• WORK REQUEST:
Find "293x160 pixels. At" in the data, then restate the line it sits in and every later line word for word, ending with the last line.

• MATERIAL TO PROCESS:
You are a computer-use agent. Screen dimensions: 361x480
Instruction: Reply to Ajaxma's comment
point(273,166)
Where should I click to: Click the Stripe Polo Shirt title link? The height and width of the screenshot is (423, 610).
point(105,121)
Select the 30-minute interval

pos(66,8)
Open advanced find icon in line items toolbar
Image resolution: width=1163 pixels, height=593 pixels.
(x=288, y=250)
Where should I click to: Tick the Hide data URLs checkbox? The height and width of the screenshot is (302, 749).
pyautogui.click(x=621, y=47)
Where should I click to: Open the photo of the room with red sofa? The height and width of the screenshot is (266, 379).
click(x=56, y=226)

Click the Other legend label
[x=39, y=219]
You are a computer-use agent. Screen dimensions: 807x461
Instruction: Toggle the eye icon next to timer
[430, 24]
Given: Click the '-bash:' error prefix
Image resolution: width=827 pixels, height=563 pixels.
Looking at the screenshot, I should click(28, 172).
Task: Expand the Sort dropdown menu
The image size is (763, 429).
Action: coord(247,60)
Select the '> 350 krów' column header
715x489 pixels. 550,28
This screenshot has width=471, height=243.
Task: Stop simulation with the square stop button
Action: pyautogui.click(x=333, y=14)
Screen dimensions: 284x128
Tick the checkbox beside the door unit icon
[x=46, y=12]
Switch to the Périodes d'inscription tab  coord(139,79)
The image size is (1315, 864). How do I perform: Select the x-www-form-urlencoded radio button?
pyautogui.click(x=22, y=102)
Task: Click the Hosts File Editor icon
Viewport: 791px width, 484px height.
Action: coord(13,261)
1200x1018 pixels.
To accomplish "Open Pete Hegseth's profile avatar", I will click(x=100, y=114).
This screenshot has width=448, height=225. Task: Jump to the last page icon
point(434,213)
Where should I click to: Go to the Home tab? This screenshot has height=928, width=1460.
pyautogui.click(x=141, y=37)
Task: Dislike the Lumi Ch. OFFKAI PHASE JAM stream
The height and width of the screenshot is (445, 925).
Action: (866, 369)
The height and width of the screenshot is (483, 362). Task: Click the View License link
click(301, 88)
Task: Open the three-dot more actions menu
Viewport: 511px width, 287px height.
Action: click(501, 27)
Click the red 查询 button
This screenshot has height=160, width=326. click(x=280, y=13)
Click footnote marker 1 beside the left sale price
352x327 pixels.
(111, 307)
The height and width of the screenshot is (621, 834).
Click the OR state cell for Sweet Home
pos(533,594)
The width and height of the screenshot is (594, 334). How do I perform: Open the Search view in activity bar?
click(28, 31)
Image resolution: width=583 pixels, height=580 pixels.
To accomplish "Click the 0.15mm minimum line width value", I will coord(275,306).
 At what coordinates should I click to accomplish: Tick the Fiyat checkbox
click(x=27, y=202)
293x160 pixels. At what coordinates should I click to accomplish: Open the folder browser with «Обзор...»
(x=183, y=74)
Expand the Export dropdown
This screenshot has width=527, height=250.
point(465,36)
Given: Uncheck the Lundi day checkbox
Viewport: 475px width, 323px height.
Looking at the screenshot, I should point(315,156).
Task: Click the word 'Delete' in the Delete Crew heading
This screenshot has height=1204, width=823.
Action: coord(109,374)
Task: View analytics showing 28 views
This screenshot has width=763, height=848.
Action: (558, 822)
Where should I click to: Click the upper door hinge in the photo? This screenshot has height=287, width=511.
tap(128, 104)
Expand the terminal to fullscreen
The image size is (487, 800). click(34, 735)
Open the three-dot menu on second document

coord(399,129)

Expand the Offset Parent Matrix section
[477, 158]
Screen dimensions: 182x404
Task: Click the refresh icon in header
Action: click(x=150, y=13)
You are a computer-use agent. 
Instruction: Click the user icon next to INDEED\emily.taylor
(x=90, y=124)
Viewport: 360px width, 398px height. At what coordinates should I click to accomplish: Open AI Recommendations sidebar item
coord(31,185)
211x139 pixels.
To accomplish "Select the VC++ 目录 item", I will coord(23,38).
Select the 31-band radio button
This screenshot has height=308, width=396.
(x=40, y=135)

• EXERCISE RESULT:
293x160 pixels. At what coordinates should I click to accomplish: Open the folder browser with «Обзор...»
(x=183, y=74)
Expand the Export dropdown
This screenshot has width=527, height=250.
point(465,36)
Given: Uncheck the Lundi day checkbox
Viewport: 475px width, 323px height.
Looking at the screenshot, I should point(315,156).
Task: Click the word 'Delete' in the Delete Crew heading
This screenshot has height=1204, width=823.
Action: coord(109,374)
Task: View analytics showing 28 views
This screenshot has width=763, height=848.
Action: (558, 822)
Where should I click to: Click the upper door hinge in the photo? This screenshot has height=287, width=511.
tap(128, 104)
Expand the terminal to fullscreen
The image size is (487, 800). click(34, 735)
Open the three-dot menu on second document

coord(399,129)

Expand the Offset Parent Matrix section
[477, 158]
Screen dimensions: 182x404
Task: Click the refresh icon in header
Action: click(x=150, y=13)
You are a computer-use agent. 
Instruction: Click the user icon next to INDEED\emily.taylor
(x=90, y=124)
Viewport: 360px width, 398px height. At what coordinates should I click to accomplish: Open AI Recommendations sidebar item
coord(31,185)
211x139 pixels.
To accomplish "Select the VC++ 目录 item", I will coord(23,38).
Select the 31-band radio button
This screenshot has height=308, width=396.
(x=40, y=135)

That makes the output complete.